The real problem here is that, from a navX perspective, if the robot makes a complete rotation to the right or left, it is back at +0°(+0π), rather than +360°(+2π) or -360°(-2π) - which reflects a complete rotation. The NavX heading counts the rotations and reports a true relative heading from the initial heading, including all rotations - so if the robot has spun 2 rotations to the right and is now headed down-field, the heading will be +720°(+4π), and likewise, if the robot has spun 2 rotations to the left and is now headed down-field, the heading will be -720°(-4π).

Convenience Functionality and Methods

This is a summary of features provided by the NavX wrapper:

  • initial heading - The robot may not be positioned facing downfield so the initial heading will not be +0°(+0.0π). The NavX.initializeHeadingAndNav(AngleConstantD) method initializes for any initial heading of the robot so that a NavX heading of +0°(+0.0π) will actually be down-field.
  • expected heading - the NavX class formalizes the idea of an expected heading, which is the heading the robot is expected to maintain if no rotation commands are sent to the robot.
  • closest up-field/down-field headings - we found it common that a driver would want to orient the robot either directly up-field or directly down-field, but the driver was so focused on getting the robot through the field traffic that driving heading at the same time was just too much to think about.

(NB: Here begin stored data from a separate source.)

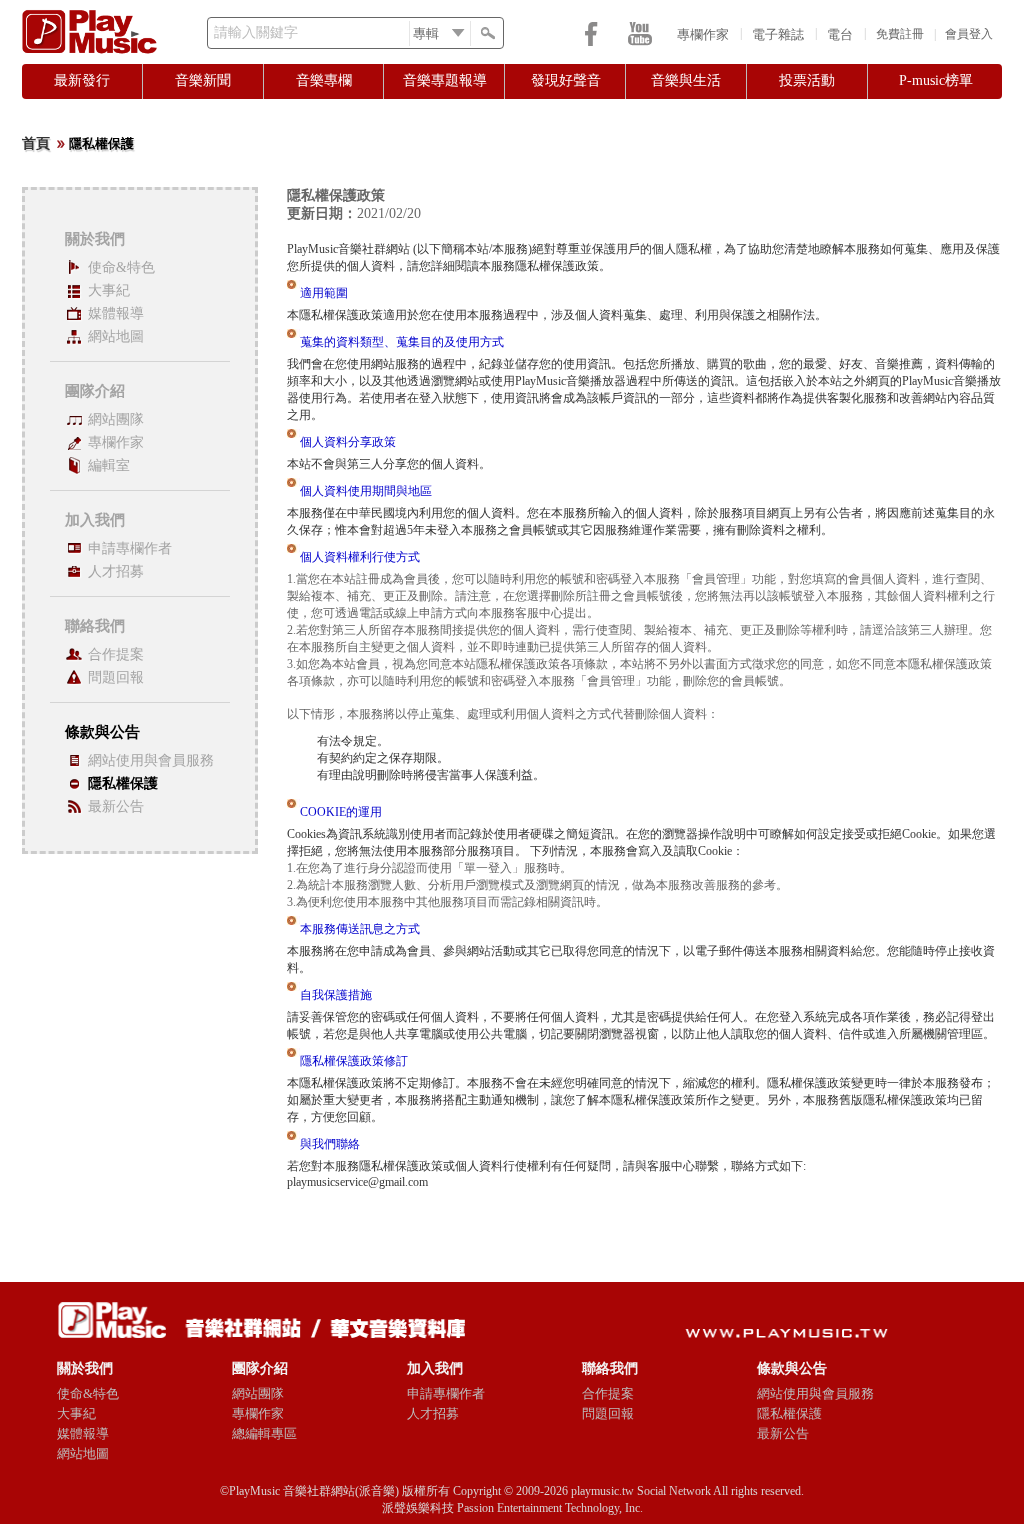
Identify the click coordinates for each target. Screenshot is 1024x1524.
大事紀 (109, 290)
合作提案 (116, 654)
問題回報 (116, 677)
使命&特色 (121, 267)
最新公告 (116, 806)
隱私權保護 (123, 783)
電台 (840, 34)
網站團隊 (116, 419)
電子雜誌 (778, 34)
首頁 (36, 143)
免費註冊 (900, 34)
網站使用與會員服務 (151, 760)
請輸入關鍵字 (256, 32)
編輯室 (109, 465)
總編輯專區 (264, 1433)
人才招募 (116, 571)
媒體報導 (116, 313)
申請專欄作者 (130, 548)
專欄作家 (703, 34)
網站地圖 (116, 336)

This lead to up-field and down-field driver control buttons that would automatically face the robot up-field or down-field while the driver focused on driving a path through the field traffic. The buttons NavX.HeadingInfo.getClosestDownField() or NavX.HeadingInfo.getClosestUpField() and then NavX.setExpectedHeading(AngleConstantD) to that heading.
  • closest heading to an arbitrary heading - because sometimes pickup and/or delivery stations are not up-field/down-field oriented, but at some arbitrary (competition-specific) field heading and you want to be able to find the closest heading as NavX.HeadingInfo.getClosestHeading(AngleD), and then set that as the NavX.setExpectedHeading(AngleConstantD).
  • drift error correction - We found that the navX2MXP had board-specific per rotation drift. i.e. after 1 rotation, the heading reading would not be +360°(+2π) or -360°(-2π), see the next section for a discussion of this.

navX Drift Error Correction

In the 2022 and 2023 seasons the programming team received repeated complaints that the robot down-field heading was drifting throughout the match, requiring re-initialization of the downfield heading during the match. We spent some time trying to diagnose this and discovered that when the robot made a full revolution, the robot heading when facing downfield was no longer zero (a multiple of 360°(2π)). The more revolutions in the same direction, the further the drift. If the rotations were unwound (the same number of spins in the opposite direction), then downfield would return to very near zero.